I have written multiple posts about the menace in the US of what is known as ‘civil asset forfeiture’. This is where police can seize the assets of people (cash, cars, even houses) even before they are convicted of any crime and make it well nigh impossible for them to get it back even if they are completely innocent. This has become just another way for some local jurisdictions to raise money to fund their operations, particularly their police departments.
John Oliver highlighted this abuse ten years ago.
A couple of days ago, I watched a new film Rebel Ridge on Netflix that deals with precisely this issue. A young black man Terry Richmond rides his bicycle into a small rural Alabama town with $36,000 in cash, with $10,000 meant to bail out his cousin who was arrested on a misdemeanor marijuana possession charge, and the remainder for both to buy a truck and start a small hauling business.

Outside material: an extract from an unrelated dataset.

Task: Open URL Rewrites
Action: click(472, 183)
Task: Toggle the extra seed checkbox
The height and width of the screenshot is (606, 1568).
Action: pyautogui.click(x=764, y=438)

But he is stopped by local police who find the money and confiscate it on the grounds that it might be drug-related even though they had no evidence at all. When he tries to get it back he is threatened by the sheriff. Summer McBride, a paralegal in the county courthouse, tells him that she has unearthed evidence that the police department and the judge have a scheme going where people get arrested for minor infractions, the charges get elevated, their property confiscated, and they are thrown in jail with high cash bail. She says that fighting to get their money and property back will take a long time and often cost more than what was confiscated so most people, who are poor and cannot afford a lawyer, will simply give up and walk away.